Have you ever had one of those moments where you think to yourself, "This can't be happening to me?"
Then, you should probably quit reading. You are perfect, and I probably hate you. (Not really, but, you know, hate is like a little bit of sugar. It just helps you swallow things that much easier.)
And really, after today's moment, I will probably need a truck full of sugar to step foot in the gym again.
You see, after arriving at the gym and depositing El at the playroom, I made my way to the cubbies to remove all of my extra clothes I was wearing. (Of course, all of these extra clothes would be completely unnecessary if Jack Frost would just die, but that is another post entirely.) First, I stripped off my hat and gloves. Then, I peeled off my husband's comfy sweatshirt leaving me in my favorite teal workout tee. Finally, I pulled my warm ups down and off haphazardly yanking them over my tennies. It was then that I first noticed the draft on my legs.
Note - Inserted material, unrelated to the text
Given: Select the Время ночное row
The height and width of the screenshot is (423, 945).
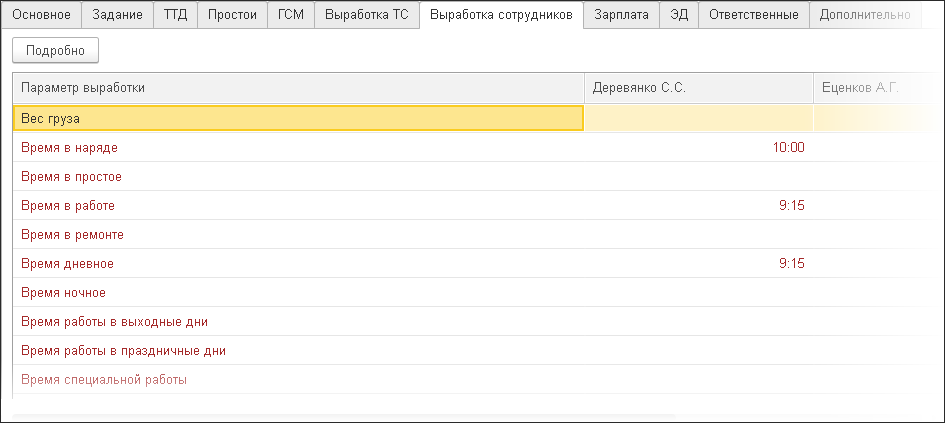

And, instantly, my heart stopped and my face turned a lovely shade of crimson.
Not only had I pulled off my warmups, but in my haste to get to my workout, I had also pulled off my workout shorts in the process.
I was standing in the middle of the gym with a cute workout tee, tennies, and my exposed panties for all the world to see.
My first thought?
At least I do not have on my granny panties! Whew!!
And the second?
How many people are witnessing this right now?
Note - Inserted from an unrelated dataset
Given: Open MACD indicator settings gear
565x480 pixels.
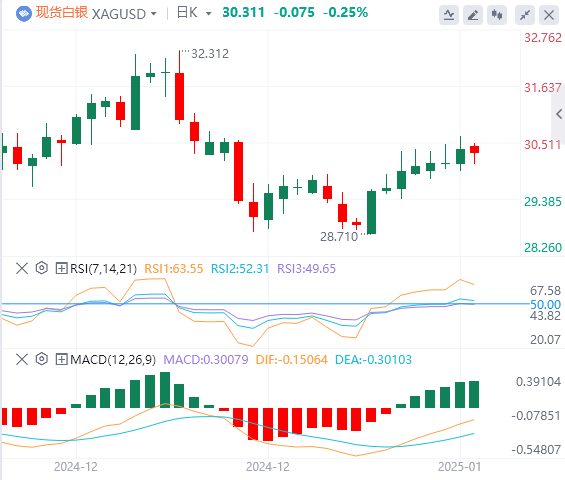Looking at the screenshot, I should tap(41, 359).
As it turns out, while I was hurriedly putting my shorts back on, I darted my eyes around the facility and noticed that 1) It was quite empty, and 2) No one seemed to notice that I had, in fact, mooned the patrons with my black panties.
Although, I am not sure of this fact in the least. It is possible that I may be on some employee bulletin board later this week, but, I digress.
The worst part about this is that ( and I am embarrassed to actually write this down), this is not the first time that I have de-pantsed myself in public.
I know. I know.
You think that I would have learned to be a bit more careful.
Although, the last time that it happened, I am absolutely positive that there were witnesses to my mortification.
How, you ask?
The last time that I pulled my warm ups off, complete with my shorts too, I was up in front of the gym classroom, teaching the step aerobics class.
Try to live that one down!
Thank God I was wearing clean undies . . . both times!
****I'd like to include this in Travis' Memoir Monday! He is one funny, fishing guy!